The average college textbook costs a student $84.14. Students buy an average of 5.8 textbooks per semester. That averages $488 per semester or just under a thousand dollars per academic year. These are the results of an annual survey for CampusBooks.com.
In disciplines such as biology and chemistry, one new textbook can exceed $200. Back in the 1980s, those textbooks were just as thick and colorful and could usually be bought for $40–$60 dollars. Since the cost of paper and printing has actually gone down, why has the cost soared?
One problem is that market forces are not at work. It is the professor that the textbook company has to charm and the students who have to pay. Some professors do not consider the cost of their textbook in their decision. And with digital bells-and-whistles being added over these last twenty years, it is ironic that the exorbitant cost of a textbook today is due not to the paper book production, but to the many electronic ancillaries that companies tout to professors.
Many of today’s textbooks—especially the general education books that are taken by high numbers of students across the nation’s campuses—offer online tutoring to students, online practice quizzes, the actual quizzes with grading, and even total testing. This is in addition to ready-made PowerPoints and short video clips that can be downloaded from the textbook company site. To a professor at a big research university who is burdened with teaching a large section of 300 or more students (but who really wants to spend all his time doing research), the textbook company has the perfect answer.
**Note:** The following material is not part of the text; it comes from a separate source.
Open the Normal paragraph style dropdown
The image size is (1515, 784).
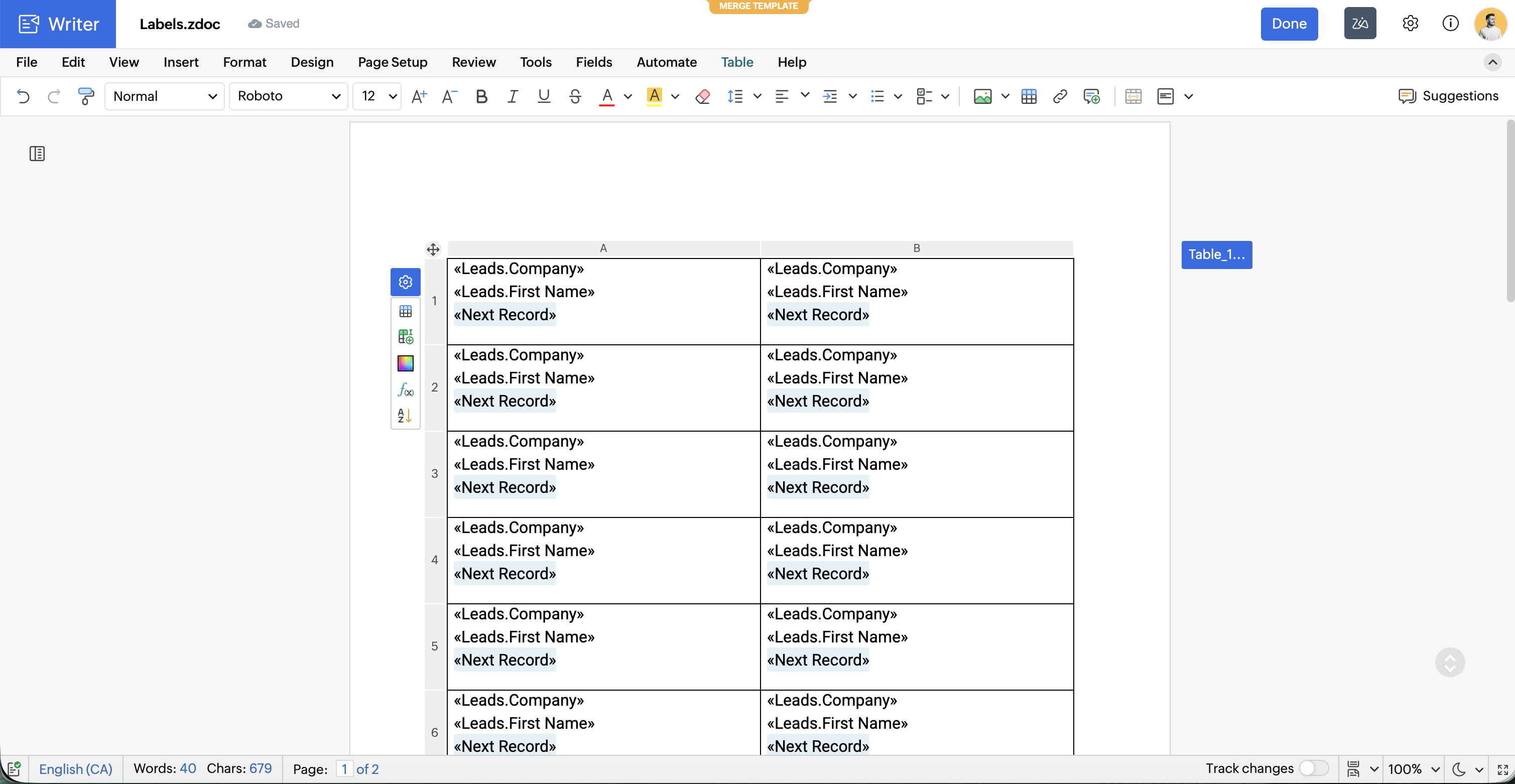pyautogui.click(x=164, y=96)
The book company provides the canned lessons and testing and the students pay for these digital extras through the required textbook that costs four times more than it should.
At some online for-profit operations, an adjunct faculty member seizes the offers from custom “publishers”: “Send in your class notes and we will bind them as a required book. Then require your students to buy it and we will split the profits.” Such hire-a-profs can make more money from this online textbook scheme than they are paid to teach the course.
With the average college student taking 5 ½ years to complete a bachelor’s degree—primarily because 60–70 percent of students change majors at least once—the average cost of college textbooks can approach $5000. Since rising tuition is beyond their control, more-and-more students are cutting corners on textbooks. According to CampusBooks.com, the average textbook depreciates 40 percent the first semester and 60 percent after two semesters. Textbook companies often produce new editions every two years, based on unnecessary and trivial changes; this drops the sell-back value of the prior edition to zero.
Their survey revealed that 25 percent of students buy new and 67 percent buy used textbooks. Notice that this leaves some students who go without a textbook, often attempting to find the content online. Today, 55 percent rent their new or used book. Freshmen tend to buy new books while seniors increasingly rent their books. In the freshman year, textbook cost averages $572 per semester; this drops to $421 a semester in the senior year.
eTexts have been a massive failure in students’ eyes. Although the computer-industrial complex keeps hyping digital media, students began turning away from electronics to paper well before 2014. This new survey conducted by Campbell Rinker for CampusBooks.com sampled American college students from May 5–10, 2016. The number of students who owned a laptop dropped 8 percent from 2014. E-reader use was down 22 percent. This confirms earlier surveys in 2014 that found that 80 percent of students preferred print to screen.
The solution to the exorbitant textbook scam lies in the hands of professors. There are new “publishers” appearing who will provide very inexpensive textbooks that can be downloaded cheaply or bought at minimal cost, printed on demand.
As the cost of higher education in public institutions skyrockets, this is one place where professors sensitive to the desperate plight of economically poor students can make some difference.